En 1964, il connaît son premier succès avec sa version francophone de Doo wah diddy. Monsieur yéyé, comme on le surnomme à l'époque, forme un nouveau groupe pour l'accompagner, les Dauphins. Tony et les Dauphins signent sur l'étiquette "Jupiter", le label à la mode du producteur Yvan Dufresne. Le succès mineur dans sa forme originelle de doo wah diddy, interprété par les Exciters, est balayé par la reprise des Manfred Mann qui en font un hit international. Le succès profite également à Tony et les Dauphins qui ne tardent d'ailleurs pas à reprendre "sha la la", également un tube du Manfred Mann. En 1965, Tony est en passe de devenir une star au Québec. Il participe à la revue "yéyé 65" et tourne aux quatre coins de la province. Après cette tournée, Tony Roman est définitivement lancé et son apparition sur scène fait baver le public juvénile et déclenche des crises d'hystérie chez les filles.

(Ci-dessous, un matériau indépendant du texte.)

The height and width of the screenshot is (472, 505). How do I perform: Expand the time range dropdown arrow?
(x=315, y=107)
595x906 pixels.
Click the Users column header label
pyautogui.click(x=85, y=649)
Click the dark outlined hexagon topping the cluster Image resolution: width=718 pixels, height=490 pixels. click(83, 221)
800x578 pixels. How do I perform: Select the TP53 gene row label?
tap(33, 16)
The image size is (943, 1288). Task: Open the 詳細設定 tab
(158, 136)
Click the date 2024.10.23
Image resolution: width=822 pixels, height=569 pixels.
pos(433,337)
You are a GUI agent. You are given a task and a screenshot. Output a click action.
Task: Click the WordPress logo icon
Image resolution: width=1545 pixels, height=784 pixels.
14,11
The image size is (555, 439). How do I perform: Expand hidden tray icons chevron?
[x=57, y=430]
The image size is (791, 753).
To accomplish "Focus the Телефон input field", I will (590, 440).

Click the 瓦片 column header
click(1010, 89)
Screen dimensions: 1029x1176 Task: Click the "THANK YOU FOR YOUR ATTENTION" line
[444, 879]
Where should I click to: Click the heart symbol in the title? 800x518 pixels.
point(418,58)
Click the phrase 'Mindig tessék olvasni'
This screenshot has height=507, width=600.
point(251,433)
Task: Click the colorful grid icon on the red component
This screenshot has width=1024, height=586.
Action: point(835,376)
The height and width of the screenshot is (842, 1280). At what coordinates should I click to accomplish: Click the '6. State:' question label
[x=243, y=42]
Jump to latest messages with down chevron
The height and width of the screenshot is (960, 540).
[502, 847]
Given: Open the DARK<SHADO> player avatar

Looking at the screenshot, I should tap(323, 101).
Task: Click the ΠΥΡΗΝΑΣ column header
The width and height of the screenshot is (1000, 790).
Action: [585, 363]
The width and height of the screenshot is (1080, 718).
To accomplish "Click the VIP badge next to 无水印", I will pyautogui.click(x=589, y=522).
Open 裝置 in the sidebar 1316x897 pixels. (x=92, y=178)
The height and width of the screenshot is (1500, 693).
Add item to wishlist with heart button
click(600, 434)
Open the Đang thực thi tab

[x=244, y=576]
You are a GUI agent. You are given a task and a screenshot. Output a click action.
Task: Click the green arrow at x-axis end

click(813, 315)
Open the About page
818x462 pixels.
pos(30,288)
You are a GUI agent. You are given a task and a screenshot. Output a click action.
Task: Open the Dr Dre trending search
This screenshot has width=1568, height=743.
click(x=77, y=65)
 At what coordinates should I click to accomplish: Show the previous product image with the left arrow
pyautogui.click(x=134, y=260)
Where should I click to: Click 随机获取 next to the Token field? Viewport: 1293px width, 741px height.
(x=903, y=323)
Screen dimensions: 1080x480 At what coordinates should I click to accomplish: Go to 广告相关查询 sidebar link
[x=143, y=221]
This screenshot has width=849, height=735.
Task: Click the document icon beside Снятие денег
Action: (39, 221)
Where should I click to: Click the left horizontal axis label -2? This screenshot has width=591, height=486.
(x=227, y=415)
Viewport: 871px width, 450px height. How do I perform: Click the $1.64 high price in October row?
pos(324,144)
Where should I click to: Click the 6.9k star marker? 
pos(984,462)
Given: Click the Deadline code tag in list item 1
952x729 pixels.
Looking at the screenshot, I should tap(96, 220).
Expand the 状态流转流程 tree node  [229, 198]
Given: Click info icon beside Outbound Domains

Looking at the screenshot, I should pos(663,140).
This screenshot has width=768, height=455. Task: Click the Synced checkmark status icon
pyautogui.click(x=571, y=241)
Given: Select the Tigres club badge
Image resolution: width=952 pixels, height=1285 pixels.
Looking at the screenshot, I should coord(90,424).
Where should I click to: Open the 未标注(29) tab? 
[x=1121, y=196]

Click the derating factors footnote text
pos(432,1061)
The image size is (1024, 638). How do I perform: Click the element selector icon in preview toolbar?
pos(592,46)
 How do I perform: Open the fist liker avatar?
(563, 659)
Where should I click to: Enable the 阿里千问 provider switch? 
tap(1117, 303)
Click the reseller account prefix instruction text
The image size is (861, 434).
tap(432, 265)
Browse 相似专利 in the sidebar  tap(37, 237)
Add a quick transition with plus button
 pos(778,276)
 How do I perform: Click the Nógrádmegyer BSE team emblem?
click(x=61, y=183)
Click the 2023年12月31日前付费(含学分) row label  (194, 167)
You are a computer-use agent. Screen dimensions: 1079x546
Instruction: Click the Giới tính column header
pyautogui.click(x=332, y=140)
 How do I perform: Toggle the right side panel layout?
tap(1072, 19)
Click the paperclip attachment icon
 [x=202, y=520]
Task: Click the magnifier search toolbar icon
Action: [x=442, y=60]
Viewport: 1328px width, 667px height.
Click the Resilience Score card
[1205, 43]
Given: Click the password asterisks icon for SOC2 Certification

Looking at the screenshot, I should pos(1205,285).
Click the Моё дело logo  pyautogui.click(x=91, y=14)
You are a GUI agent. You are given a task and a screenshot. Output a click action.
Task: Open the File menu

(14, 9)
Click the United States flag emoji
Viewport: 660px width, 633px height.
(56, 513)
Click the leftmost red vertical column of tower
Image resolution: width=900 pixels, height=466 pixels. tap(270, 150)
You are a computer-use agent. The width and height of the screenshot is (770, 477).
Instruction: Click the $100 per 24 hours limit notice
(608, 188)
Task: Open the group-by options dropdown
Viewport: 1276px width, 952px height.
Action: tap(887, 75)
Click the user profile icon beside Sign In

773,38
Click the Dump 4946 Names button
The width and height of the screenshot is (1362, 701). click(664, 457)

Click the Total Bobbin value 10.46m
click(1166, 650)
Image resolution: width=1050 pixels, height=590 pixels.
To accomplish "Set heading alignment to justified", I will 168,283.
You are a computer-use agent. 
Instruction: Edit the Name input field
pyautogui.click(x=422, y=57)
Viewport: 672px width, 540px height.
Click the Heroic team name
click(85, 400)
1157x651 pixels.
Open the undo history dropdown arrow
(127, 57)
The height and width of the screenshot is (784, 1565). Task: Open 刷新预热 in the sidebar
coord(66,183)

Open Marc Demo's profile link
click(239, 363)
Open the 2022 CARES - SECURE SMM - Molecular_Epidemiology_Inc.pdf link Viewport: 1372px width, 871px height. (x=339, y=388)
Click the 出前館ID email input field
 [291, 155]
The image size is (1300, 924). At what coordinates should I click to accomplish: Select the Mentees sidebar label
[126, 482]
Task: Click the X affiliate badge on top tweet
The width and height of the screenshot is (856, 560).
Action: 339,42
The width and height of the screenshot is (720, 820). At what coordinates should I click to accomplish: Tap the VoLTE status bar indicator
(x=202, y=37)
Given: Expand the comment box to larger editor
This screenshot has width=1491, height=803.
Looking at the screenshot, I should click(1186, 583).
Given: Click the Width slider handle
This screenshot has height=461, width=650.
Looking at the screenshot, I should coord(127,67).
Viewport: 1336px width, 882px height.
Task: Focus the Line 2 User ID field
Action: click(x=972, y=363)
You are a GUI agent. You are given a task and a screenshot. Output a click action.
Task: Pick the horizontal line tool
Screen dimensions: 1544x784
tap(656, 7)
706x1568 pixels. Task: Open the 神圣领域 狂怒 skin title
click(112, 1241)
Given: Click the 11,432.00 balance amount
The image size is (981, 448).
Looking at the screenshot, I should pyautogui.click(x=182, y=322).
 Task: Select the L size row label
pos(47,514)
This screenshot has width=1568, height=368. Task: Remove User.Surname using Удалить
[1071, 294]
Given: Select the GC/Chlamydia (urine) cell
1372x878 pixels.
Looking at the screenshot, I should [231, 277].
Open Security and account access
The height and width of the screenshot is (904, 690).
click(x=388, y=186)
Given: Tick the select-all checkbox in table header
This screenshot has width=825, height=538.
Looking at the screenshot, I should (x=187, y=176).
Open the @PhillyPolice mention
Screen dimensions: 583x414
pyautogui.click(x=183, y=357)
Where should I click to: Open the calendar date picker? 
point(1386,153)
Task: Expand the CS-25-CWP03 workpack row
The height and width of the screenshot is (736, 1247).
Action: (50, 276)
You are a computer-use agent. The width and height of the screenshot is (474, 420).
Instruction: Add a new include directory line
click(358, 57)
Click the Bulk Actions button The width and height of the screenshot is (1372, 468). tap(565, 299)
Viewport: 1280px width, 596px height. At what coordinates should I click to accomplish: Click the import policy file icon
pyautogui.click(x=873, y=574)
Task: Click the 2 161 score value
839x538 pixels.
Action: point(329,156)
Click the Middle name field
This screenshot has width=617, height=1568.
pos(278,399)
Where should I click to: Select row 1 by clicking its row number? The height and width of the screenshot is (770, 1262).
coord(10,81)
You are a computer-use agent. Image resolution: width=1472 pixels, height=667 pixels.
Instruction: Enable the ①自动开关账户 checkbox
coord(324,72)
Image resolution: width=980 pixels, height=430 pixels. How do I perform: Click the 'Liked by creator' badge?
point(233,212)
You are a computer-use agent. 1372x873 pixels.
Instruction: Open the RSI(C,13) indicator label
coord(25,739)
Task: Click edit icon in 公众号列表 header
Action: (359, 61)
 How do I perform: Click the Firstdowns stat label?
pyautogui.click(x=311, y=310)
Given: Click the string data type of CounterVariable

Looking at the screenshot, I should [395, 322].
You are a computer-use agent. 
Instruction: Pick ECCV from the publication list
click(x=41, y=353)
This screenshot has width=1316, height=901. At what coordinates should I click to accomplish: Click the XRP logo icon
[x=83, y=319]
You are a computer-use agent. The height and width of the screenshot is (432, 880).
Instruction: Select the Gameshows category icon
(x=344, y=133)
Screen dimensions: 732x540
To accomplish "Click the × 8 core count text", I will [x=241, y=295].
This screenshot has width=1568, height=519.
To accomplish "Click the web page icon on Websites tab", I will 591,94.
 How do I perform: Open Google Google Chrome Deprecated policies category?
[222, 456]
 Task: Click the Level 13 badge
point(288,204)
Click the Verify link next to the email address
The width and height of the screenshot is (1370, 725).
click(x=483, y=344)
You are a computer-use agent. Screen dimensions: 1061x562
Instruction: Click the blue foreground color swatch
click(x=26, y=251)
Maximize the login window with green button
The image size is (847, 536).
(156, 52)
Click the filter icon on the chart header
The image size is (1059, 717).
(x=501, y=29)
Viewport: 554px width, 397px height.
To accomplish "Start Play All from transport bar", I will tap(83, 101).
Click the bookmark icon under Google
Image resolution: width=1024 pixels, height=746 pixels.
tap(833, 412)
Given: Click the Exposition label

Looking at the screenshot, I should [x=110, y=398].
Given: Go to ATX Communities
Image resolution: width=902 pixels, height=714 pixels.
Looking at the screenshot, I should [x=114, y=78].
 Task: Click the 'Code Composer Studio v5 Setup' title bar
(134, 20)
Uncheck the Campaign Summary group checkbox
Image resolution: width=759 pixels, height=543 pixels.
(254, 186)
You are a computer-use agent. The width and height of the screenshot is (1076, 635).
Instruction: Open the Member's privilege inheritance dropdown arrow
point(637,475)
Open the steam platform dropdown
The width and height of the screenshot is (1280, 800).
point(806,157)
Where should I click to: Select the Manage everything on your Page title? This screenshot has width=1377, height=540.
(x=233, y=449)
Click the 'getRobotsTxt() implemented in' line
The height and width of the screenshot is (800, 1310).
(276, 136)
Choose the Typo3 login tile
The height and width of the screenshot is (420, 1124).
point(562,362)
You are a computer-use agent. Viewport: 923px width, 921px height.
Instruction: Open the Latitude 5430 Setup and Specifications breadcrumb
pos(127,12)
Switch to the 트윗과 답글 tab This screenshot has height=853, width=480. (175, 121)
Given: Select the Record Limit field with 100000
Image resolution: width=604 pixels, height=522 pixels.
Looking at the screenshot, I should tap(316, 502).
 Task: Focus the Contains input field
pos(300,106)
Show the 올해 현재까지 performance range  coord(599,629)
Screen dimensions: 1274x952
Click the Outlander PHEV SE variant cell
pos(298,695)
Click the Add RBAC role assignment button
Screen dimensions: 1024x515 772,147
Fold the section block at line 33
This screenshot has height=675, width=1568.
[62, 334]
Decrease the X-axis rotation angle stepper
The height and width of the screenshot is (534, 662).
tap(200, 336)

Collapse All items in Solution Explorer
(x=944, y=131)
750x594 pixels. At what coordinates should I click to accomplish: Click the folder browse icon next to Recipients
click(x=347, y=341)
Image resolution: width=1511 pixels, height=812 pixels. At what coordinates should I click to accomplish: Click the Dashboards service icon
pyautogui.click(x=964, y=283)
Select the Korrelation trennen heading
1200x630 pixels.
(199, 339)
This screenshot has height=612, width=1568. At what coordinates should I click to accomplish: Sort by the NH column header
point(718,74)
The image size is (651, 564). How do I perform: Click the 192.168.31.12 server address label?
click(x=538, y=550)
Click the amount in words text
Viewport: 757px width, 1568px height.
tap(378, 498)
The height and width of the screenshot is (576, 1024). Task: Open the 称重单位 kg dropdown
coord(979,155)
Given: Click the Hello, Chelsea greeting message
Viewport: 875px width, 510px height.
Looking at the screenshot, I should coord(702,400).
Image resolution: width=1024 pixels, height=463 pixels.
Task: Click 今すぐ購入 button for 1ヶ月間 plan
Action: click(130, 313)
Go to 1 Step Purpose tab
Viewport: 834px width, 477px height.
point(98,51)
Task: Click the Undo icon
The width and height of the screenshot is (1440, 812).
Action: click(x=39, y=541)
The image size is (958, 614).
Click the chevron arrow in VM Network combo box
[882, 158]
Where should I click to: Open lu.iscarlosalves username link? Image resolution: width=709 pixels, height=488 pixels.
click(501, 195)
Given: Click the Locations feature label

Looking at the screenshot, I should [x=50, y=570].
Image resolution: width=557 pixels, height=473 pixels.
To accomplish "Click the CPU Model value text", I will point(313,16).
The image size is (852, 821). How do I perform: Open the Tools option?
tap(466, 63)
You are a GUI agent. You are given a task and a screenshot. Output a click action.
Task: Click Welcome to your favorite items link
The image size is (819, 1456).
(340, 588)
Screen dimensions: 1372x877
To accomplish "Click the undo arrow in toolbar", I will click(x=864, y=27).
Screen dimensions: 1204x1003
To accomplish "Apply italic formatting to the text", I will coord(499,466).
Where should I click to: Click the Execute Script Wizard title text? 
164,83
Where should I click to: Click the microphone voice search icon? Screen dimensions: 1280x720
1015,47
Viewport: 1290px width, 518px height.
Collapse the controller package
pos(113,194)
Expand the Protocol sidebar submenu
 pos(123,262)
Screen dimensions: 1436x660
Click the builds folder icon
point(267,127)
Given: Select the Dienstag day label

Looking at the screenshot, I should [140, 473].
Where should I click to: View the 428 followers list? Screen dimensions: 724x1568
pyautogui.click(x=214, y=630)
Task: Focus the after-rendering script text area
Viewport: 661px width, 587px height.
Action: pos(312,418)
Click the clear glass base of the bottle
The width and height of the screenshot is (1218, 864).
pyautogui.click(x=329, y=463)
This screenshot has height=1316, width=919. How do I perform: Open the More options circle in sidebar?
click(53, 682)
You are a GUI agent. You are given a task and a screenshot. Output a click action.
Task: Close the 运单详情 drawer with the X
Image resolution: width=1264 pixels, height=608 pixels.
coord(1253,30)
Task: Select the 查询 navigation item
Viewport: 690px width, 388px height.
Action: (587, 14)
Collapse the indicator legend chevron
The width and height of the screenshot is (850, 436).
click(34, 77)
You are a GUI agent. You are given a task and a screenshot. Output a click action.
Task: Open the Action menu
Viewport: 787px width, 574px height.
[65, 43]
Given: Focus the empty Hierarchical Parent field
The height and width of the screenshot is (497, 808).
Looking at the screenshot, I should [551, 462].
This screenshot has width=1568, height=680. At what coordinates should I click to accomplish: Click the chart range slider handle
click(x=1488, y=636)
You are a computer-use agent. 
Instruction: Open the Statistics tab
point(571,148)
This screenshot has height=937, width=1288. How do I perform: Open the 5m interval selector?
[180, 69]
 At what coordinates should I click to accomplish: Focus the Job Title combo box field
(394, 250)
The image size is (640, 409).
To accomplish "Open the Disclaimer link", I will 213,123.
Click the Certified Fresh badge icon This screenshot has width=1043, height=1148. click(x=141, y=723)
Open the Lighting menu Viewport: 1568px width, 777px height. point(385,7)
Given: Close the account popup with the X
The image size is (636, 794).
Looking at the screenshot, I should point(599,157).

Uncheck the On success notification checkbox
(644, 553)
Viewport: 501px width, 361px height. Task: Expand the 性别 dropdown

Monsieur yéyé multiplie les enregistrements et reprend les Everly Brothers, Ray Charles, Johnny Hallyday ou bien encore Claude François. A la fin de l'année 1965 jusqu'au début 66, Tony Roman s'en va à New York pour s'inspirer des nouveaux sons et de la nouvelle scène… New York n'est qu'à quelques heures de Montréal et pourtant le québécois sait qu'il s'y passe des choses nouvelles et émergentes. Tony est féru d'innovations dans la forme sonore. Pendant sa courte expérience américaine, Tony s'imprègne de tout, nouveautés de prises studio, scène Garage et Soul mais aussi de la nouvelle façon de traiter des affaires et de faire du commerce avec la musique, notamment sur l'importance des nouvelles étiquettes, les labels entièrement dédiés à la jeunesse. Dès son retour à Montréal, il créé sa compagnie de disque, Canusa, contraction de Canada et d'USA. C'est également à New York qu'il rencontre sa compagne, Nanette Workman, chanteuse et ancienne choriste des Rolling Stones. Il lui compose des titres mais les labels québécois refusent d'enregistrer la demoiselle parce qu'elle a un accent français déplorable. Qu'importe, Tony enregistre Nanette et sort ses disques sur son label Canusa. Lui même donne de sa personne et enregistre Hanky Panky, un hit des Tommy James and the shondells. Le disque est un succès et une piste de lancement pour son label naissant.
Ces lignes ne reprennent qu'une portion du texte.